As I sit riverside in Canada, I wonder why life can't always be this gentle and calm. In stark contrast is the other 51 weeks of the year spent weaving through foot traffic at subway stations, adhering to strict deadlines and frazzled by slowpokes. I thrive off chaos but welcome the serenity when it comes.
I love to go for long walks - partially because I'm nursing a foot injury and can't go for substantial runs anymore - but really because it allows for me to saunter. It reminds me of one day during my freshman fall at Carnegie Mellon. Professor Dr. Scott Sandage didn't show up for class but instead left some form of: "Class won't happen today. But, I ask that you use this time wisely and go saunter" on the blackboard. For this reason, "saunter" has become one of my favorite and most-used words.
To saunter is to walk in a slow, relaxed manner without worry or effort. To Henry David Thoreau, it's much more complicated yet paradoxically simpler than that. To him, it's "the art of walking." The word saunterer can derive from "sainte-terrer," which means a holy leader (someone in search of the holy land) or perhaps, from "sans terre" which means without land or home. Both hit at the notion that those who understand the art of walking have no particular home because everywhere is equally hospitable.
So back in Pittsburgh, during the next meeting, my classmates and I were asked what we learned during our sauntering sessions. Did we notice the bas-relief of Benjamin Franklin on the building we pass every single day? No. Did we hear the birds chirping when otherwise we would only notice students bustling on their way to class? Did we smell the fresh cut grass? Or run our fingers along the uneven surface of the bench that overlooks the tennis courts? Did we even use that time to saunter or did we just go back to the dorms to sleep?
After reading Thoreau's "Walden Pond" and Ralph Waldo Emerson's "Self-Reliance," I became fascinated by their ever-present thoughtfulness and introspective nature. I began to make it a priority to view the world through their eyes and march to the beat of their drummer.
When you stop for a moment, and truly take in your surroundings, you realize how much of life you're missing. It's a sad (initially) but then an uplifting realization.
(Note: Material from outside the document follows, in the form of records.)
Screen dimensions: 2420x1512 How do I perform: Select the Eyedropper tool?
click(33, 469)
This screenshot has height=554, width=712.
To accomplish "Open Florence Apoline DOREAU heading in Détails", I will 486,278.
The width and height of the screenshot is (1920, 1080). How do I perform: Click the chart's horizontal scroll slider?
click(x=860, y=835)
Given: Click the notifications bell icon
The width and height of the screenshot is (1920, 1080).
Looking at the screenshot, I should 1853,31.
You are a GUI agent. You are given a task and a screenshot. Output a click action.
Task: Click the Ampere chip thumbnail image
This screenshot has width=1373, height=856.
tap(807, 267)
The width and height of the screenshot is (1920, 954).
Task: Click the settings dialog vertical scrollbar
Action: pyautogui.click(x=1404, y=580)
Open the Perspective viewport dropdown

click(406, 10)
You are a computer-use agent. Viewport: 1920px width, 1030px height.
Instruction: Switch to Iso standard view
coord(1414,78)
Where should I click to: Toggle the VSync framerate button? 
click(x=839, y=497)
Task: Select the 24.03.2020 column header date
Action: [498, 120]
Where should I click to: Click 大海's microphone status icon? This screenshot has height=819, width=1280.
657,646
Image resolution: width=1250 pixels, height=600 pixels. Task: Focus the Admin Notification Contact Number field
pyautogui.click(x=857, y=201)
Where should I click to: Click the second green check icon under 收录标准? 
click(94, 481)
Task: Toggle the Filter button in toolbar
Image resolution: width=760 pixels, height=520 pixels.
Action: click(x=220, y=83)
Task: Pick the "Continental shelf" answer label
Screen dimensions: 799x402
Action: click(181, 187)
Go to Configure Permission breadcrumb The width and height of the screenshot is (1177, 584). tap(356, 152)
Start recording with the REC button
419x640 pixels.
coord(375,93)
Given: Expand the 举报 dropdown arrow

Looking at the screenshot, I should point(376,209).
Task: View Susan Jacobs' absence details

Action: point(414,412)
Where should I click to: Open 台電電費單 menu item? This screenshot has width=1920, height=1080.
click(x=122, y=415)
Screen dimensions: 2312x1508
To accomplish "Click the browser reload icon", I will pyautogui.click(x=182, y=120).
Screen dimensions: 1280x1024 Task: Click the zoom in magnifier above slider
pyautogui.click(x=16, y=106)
I often get so absorbed by my environment and trapped in my own head that I ignore the senses and what they are trying to tell me. Once you start to acknowledge their power and the influence they have on your life, it opens up so many more opportunities.
Not only can nature be reinvigorating, revitalizing, refreshing, it encourages self-analysis and provides opportunity to evaluate everything in life. When you take the time to take in your surroundings, time seems to slow. Your heart rate begins to drop. Your breathing gets deeper. Your thoughts become more insightful, more appreciative. I can only equate it to the instant gratification after long withdrawal, that sigh of relief, that shot of euphoria.